What is being asked
I need the lines below from the one with "Leave a comment (579, 281)" down to the one with "Seguridad (653, 1588)" reproduced exactly, both ends included, and nothing else.

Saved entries

*****

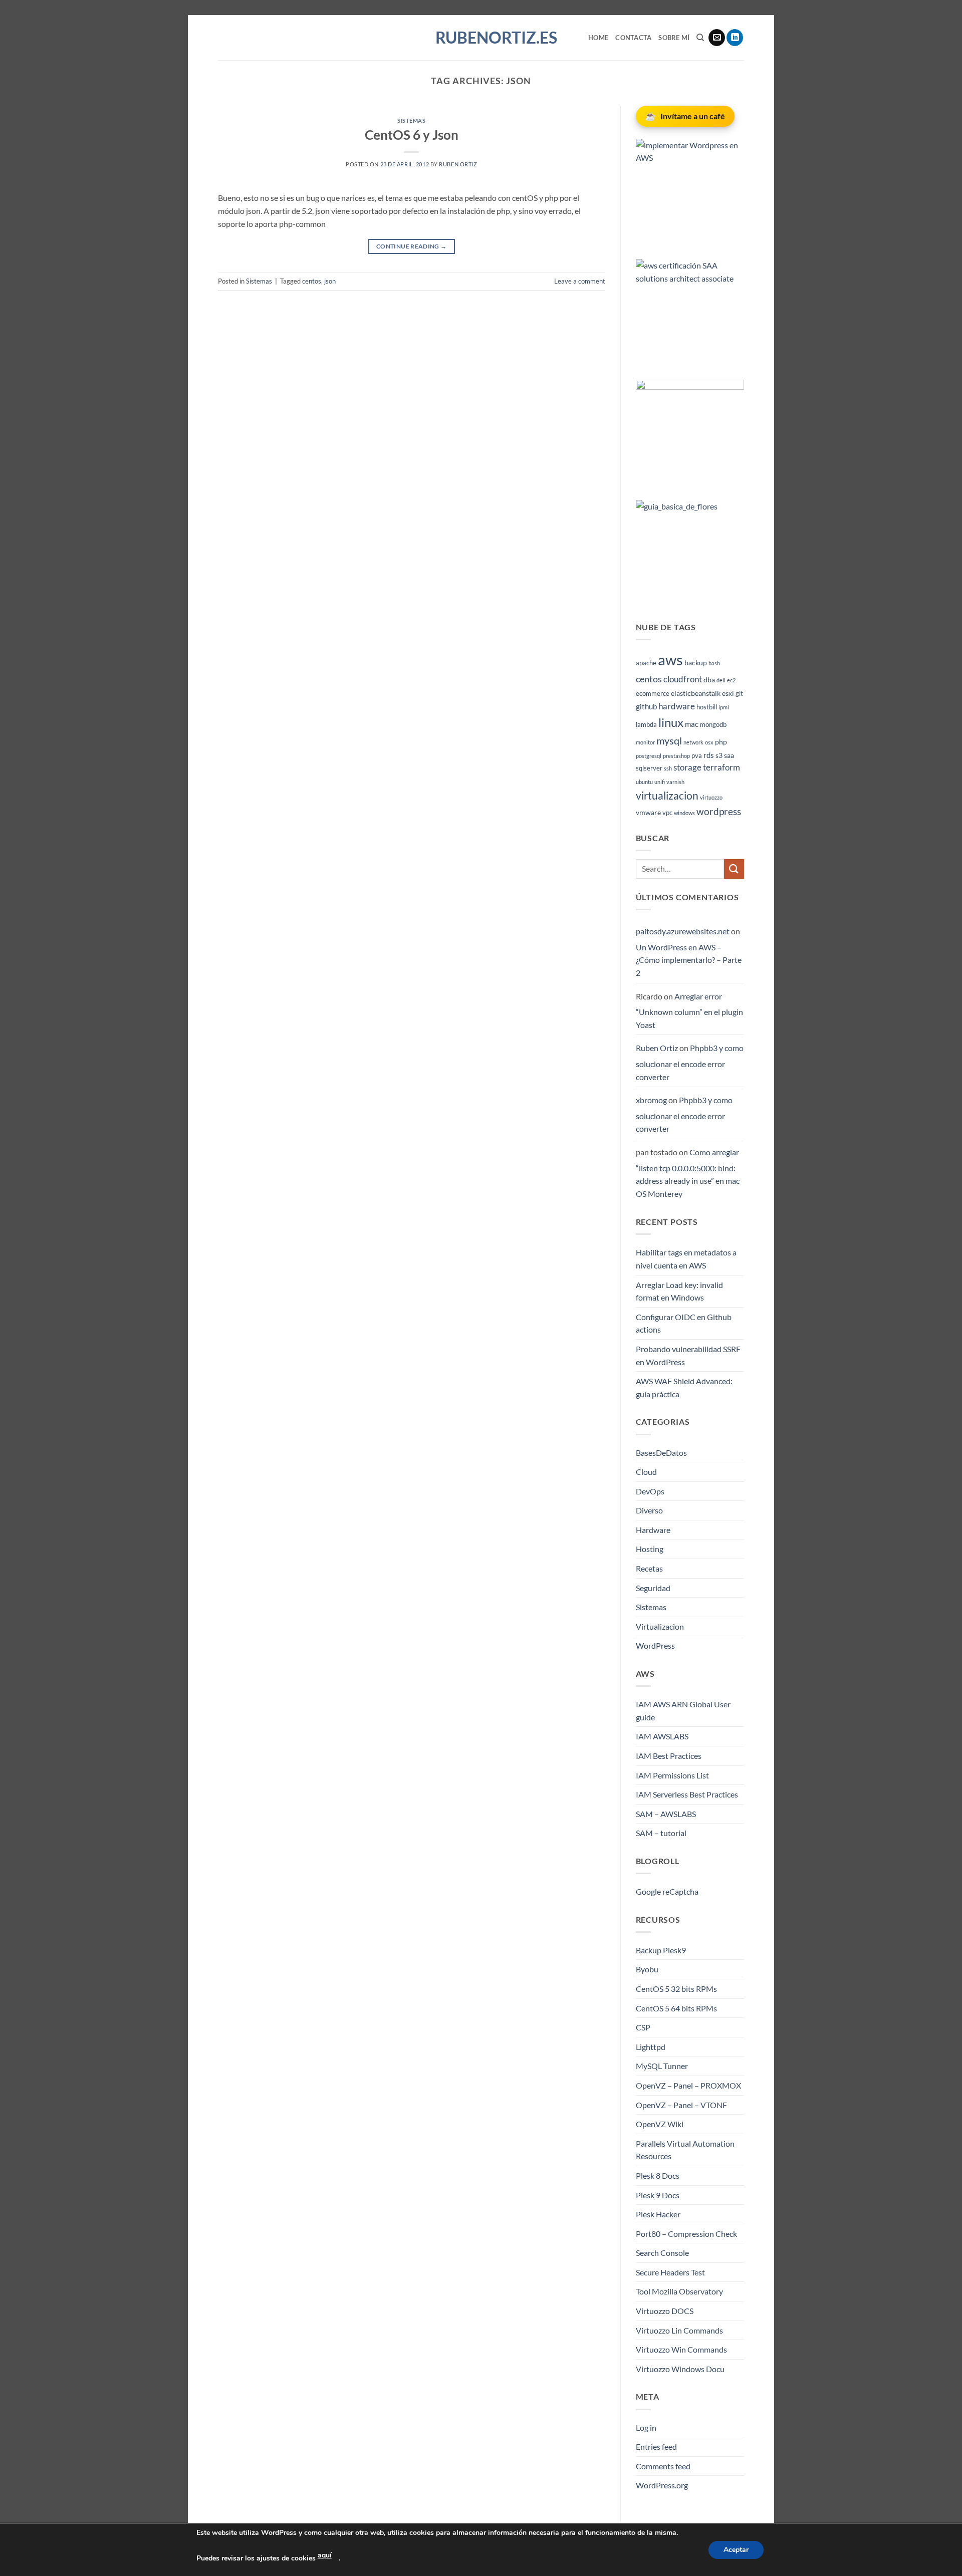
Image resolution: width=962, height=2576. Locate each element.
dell (721, 680)
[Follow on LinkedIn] (735, 37)
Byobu (647, 1969)
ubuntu (644, 782)
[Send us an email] (716, 37)
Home (598, 38)
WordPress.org (662, 2485)
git (739, 693)
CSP (643, 2027)
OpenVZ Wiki (659, 2124)
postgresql (648, 755)
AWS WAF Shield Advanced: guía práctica (684, 1387)
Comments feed (663, 2466)
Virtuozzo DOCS (664, 2310)
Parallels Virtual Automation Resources (685, 2150)
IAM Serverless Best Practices (687, 1794)
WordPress (655, 1645)
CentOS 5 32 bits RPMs (676, 1988)
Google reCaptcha (667, 1891)
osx (709, 742)
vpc (667, 813)
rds (708, 754)
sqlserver (649, 768)
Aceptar (736, 2549)
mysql (669, 740)
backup (695, 662)
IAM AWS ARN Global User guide (683, 1710)
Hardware (653, 1529)
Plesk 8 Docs (657, 2175)
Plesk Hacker (658, 2214)
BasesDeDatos (661, 1452)
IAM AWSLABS (662, 1736)
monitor (645, 742)
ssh (668, 768)
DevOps (650, 1491)
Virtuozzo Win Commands (681, 2349)
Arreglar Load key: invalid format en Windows (679, 1291)
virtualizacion (667, 795)
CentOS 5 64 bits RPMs (676, 2008)
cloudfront (682, 679)
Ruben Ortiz (458, 164)
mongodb (713, 724)
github (646, 706)
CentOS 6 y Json (411, 134)
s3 (719, 755)
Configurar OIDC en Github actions (684, 1323)
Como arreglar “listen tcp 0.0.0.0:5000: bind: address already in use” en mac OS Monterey (688, 1172)
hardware (676, 706)
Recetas (649, 1568)
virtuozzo (711, 797)
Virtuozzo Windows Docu (680, 2369)
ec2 (731, 680)
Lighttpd (650, 2046)
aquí (325, 2555)
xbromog (651, 1100)
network (693, 742)
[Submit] (734, 869)
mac (691, 723)
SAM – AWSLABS (666, 1814)
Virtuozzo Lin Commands (679, 2330)
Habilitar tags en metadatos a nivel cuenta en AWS (686, 1258)
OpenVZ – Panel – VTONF (681, 2105)
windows (684, 813)
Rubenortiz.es (481, 38)
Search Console (662, 2252)
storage (687, 767)
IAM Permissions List (672, 1775)
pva (696, 755)
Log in (646, 2427)
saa (729, 755)
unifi (659, 782)
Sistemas (411, 120)
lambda (646, 724)
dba (709, 679)
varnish (675, 782)
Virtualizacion (660, 1626)
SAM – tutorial (661, 1833)
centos (311, 281)
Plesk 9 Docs (657, 2195)
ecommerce (652, 693)
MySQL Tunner (662, 2066)
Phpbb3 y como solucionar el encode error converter (690, 1062)
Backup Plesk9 (661, 1950)
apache (646, 663)
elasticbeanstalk (695, 693)
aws (670, 659)
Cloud (646, 1471)
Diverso (649, 1510)
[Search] (700, 37)
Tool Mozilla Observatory (679, 2291)
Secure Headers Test (670, 2272)
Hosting (649, 1549)
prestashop (676, 755)
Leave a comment (579, 281)
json (330, 281)
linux (670, 722)
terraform (721, 767)
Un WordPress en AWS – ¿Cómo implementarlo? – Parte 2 (689, 959)
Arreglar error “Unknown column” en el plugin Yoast (689, 1010)
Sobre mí (673, 38)
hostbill (706, 707)
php (721, 741)
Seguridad (653, 1588)
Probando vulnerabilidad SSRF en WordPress (688, 1355)
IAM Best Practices (668, 1755)
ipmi (723, 707)
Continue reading (411, 246)
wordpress (718, 811)
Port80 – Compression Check (686, 2233)
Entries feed (656, 2446)
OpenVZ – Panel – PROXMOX (688, 2085)
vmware (648, 812)
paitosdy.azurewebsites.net (683, 931)
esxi (728, 693)
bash (714, 663)
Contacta (633, 38)
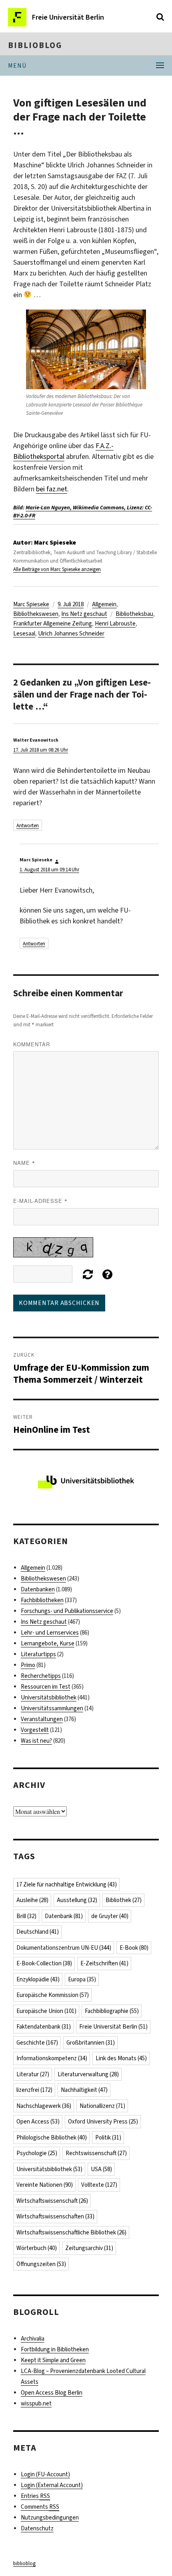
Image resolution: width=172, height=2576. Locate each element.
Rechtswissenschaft (96, 2153)
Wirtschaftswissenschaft (52, 2201)
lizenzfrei (34, 2090)
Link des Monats (121, 2058)
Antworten (27, 825)
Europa (82, 1979)
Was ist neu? (36, 1741)
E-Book (134, 1948)
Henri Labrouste (115, 623)
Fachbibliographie (112, 2011)
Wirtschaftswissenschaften (55, 2216)
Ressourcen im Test (45, 1687)
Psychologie (36, 2153)
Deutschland (37, 1932)
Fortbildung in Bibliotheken (55, 2349)
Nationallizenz (102, 2106)
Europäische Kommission (52, 1995)
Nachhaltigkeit (84, 2090)
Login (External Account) (52, 2485)
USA (101, 2169)
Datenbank (64, 1916)
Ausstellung (77, 1900)
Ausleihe (32, 1900)
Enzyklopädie (38, 1979)
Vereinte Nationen (44, 2185)
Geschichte (37, 2043)
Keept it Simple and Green (53, 2360)
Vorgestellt (35, 1730)
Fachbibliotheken (42, 1600)
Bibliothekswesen (35, 614)
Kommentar (31, 1044)
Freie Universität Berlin (113, 2027)
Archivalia (32, 2339)
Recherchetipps (41, 1676)
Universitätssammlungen (52, 1708)
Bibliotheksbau (134, 614)
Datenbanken (38, 1589)
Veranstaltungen (42, 1719)
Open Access (38, 2122)
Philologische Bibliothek (51, 2138)
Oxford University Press (103, 2122)
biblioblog (35, 45)
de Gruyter (109, 1916)
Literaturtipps (38, 1654)
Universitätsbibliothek (48, 1697)
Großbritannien (90, 2043)
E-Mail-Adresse (40, 1201)
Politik (108, 2138)
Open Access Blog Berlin (51, 2393)
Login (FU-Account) (45, 2474)
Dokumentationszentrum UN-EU (63, 1948)
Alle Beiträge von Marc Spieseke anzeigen (57, 569)
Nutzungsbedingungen (50, 2518)
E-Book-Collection (44, 1963)
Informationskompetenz (51, 2058)
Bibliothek (124, 1900)
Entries (35, 2496)
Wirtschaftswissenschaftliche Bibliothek (71, 2232)
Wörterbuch (36, 2248)
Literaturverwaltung (88, 2074)
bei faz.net (51, 489)
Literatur (32, 2074)
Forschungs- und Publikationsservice (67, 1611)
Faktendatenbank (43, 2027)
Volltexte (99, 2185)
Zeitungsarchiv (89, 2248)
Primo (28, 1665)
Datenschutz (37, 2528)
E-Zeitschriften (104, 1963)
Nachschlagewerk (43, 2106)
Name (24, 1162)
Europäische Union (46, 2011)
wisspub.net (36, 2403)
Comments (40, 2507)
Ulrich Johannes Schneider (71, 633)
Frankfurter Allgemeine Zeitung (52, 623)
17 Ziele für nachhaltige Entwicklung (66, 1884)
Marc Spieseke (31, 604)
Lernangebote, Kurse (47, 1643)
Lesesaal (24, 633)
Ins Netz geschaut (84, 614)
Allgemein (104, 604)
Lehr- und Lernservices (50, 1633)
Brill (26, 1916)
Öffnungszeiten (41, 2264)
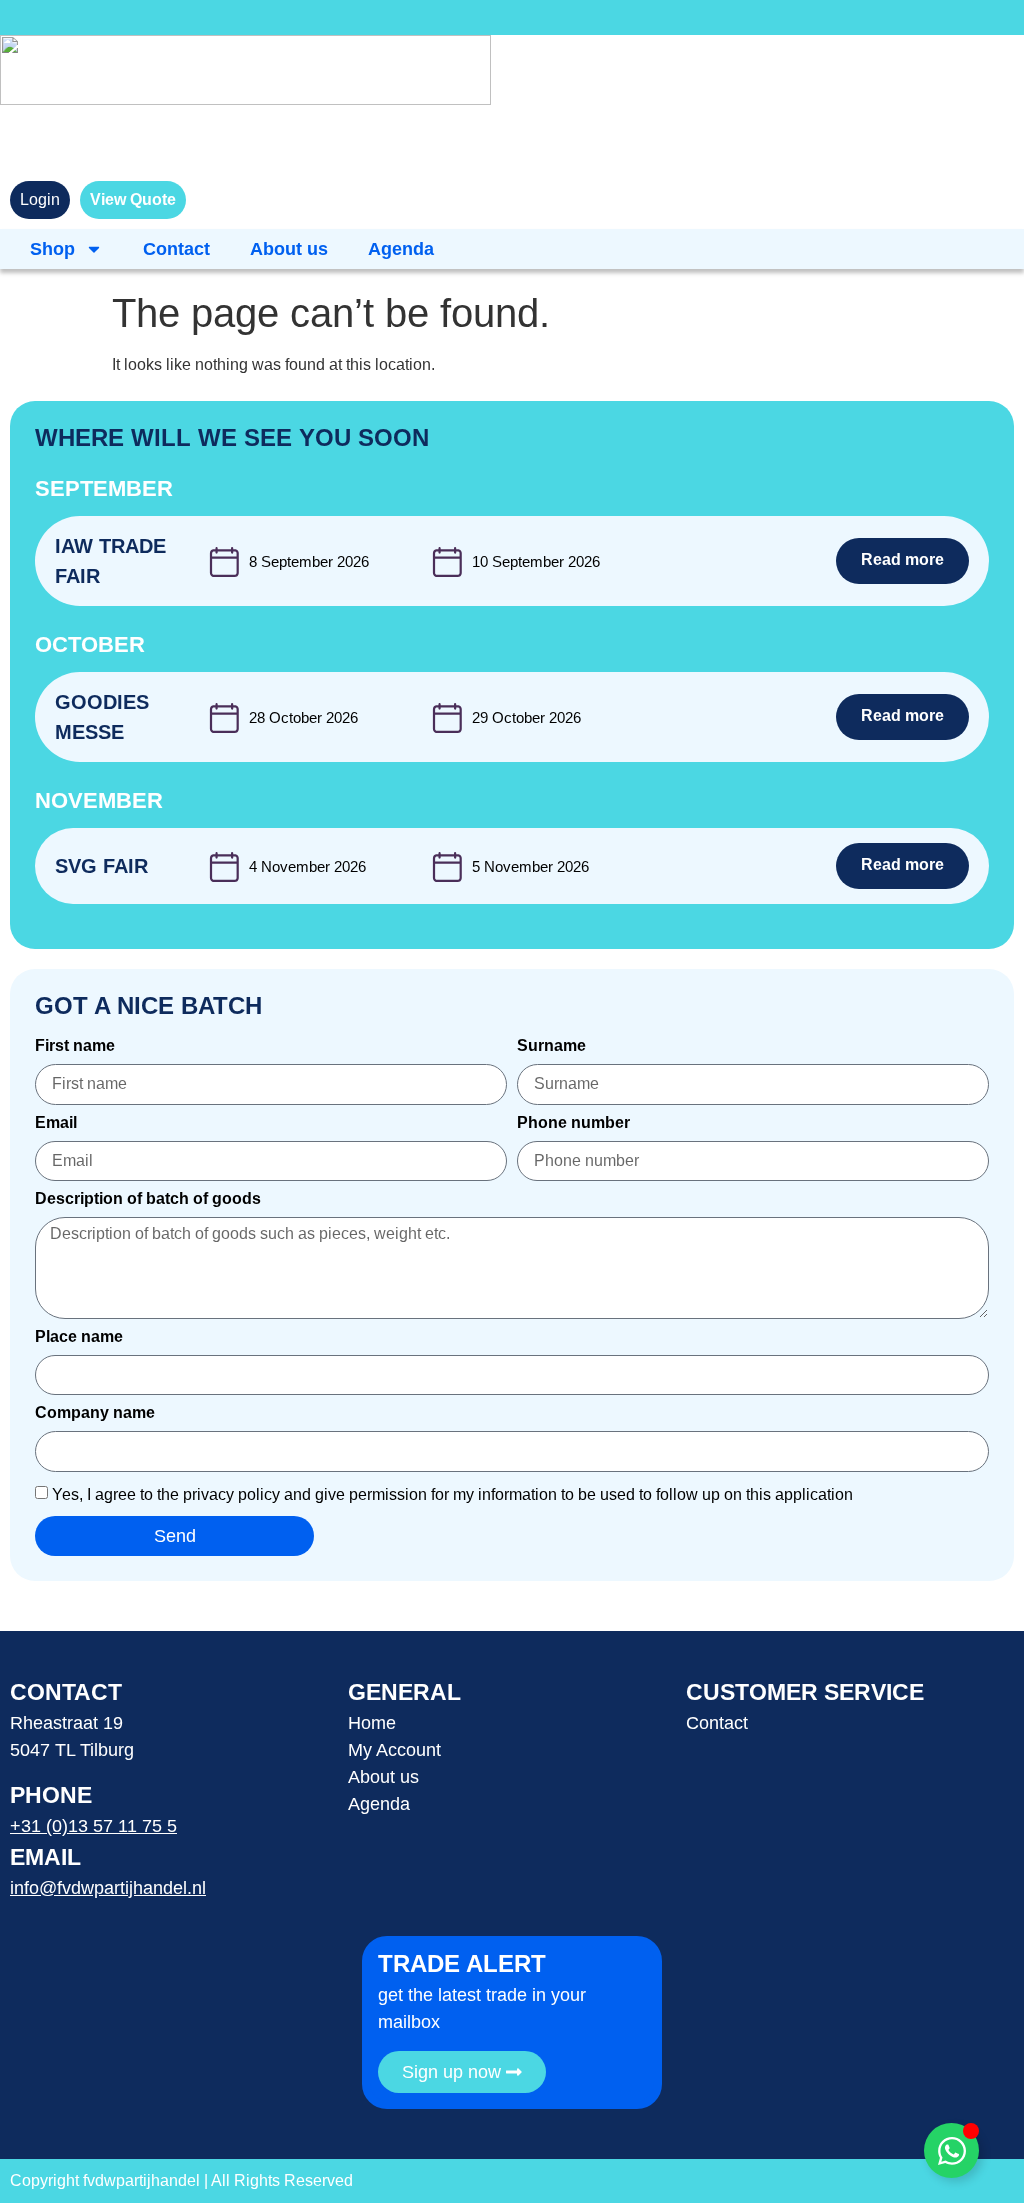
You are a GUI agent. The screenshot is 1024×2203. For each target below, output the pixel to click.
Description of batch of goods (148, 1199)
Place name (79, 1337)
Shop (52, 249)
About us (289, 249)
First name (75, 1046)
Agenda (401, 249)
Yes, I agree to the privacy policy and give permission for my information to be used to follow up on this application (452, 1493)
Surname (551, 1046)
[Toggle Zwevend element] (951, 2150)
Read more (902, 559)
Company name (95, 1413)
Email (56, 1123)
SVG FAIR (101, 866)
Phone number (573, 1123)
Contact (176, 249)
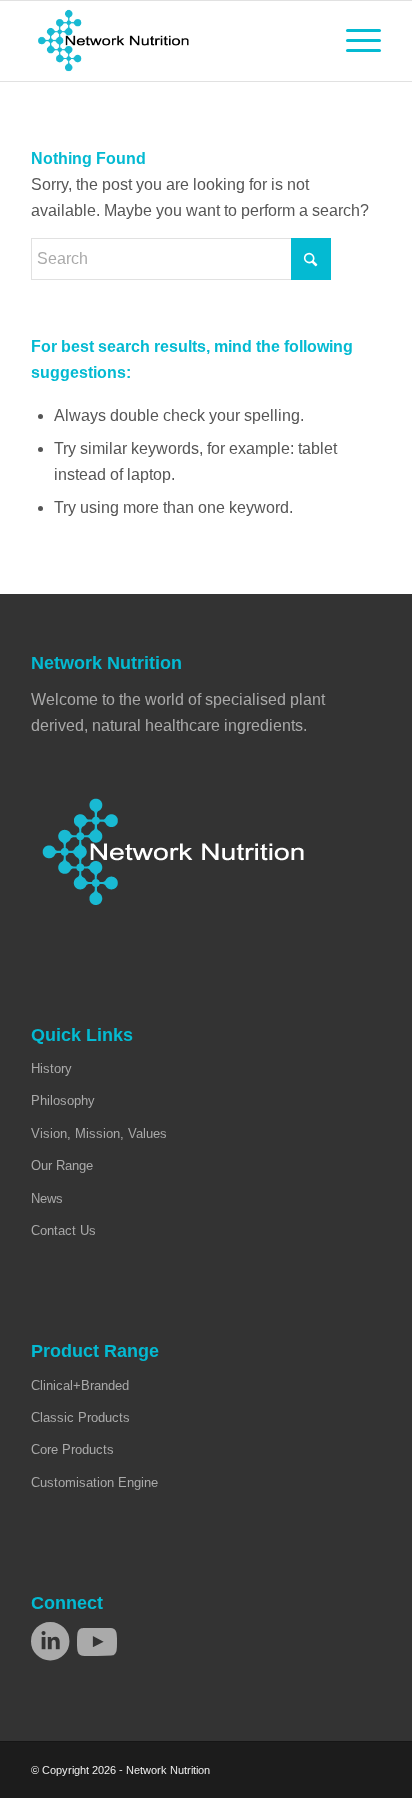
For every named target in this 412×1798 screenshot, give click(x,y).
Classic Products (80, 1417)
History (51, 1068)
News (47, 1198)
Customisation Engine (94, 1482)
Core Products (72, 1449)
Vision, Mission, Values (99, 1133)
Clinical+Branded (80, 1385)
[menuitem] (353, 41)
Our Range (62, 1165)
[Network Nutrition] (171, 41)
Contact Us (63, 1230)
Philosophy (63, 1100)
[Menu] (353, 41)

*****

Written solution
Leave a comment (579, 281)
json (330, 281)
linux (670, 722)
terraform (721, 767)
Un WordPress en AWS – ¿Cómo implementarlo? – Parte 2 (689, 959)
Arreglar error “Unknown column” en el plugin Yoast (689, 1010)
Sobre mí (673, 38)
hostbill (706, 707)
php (721, 741)
Seguridad (653, 1588)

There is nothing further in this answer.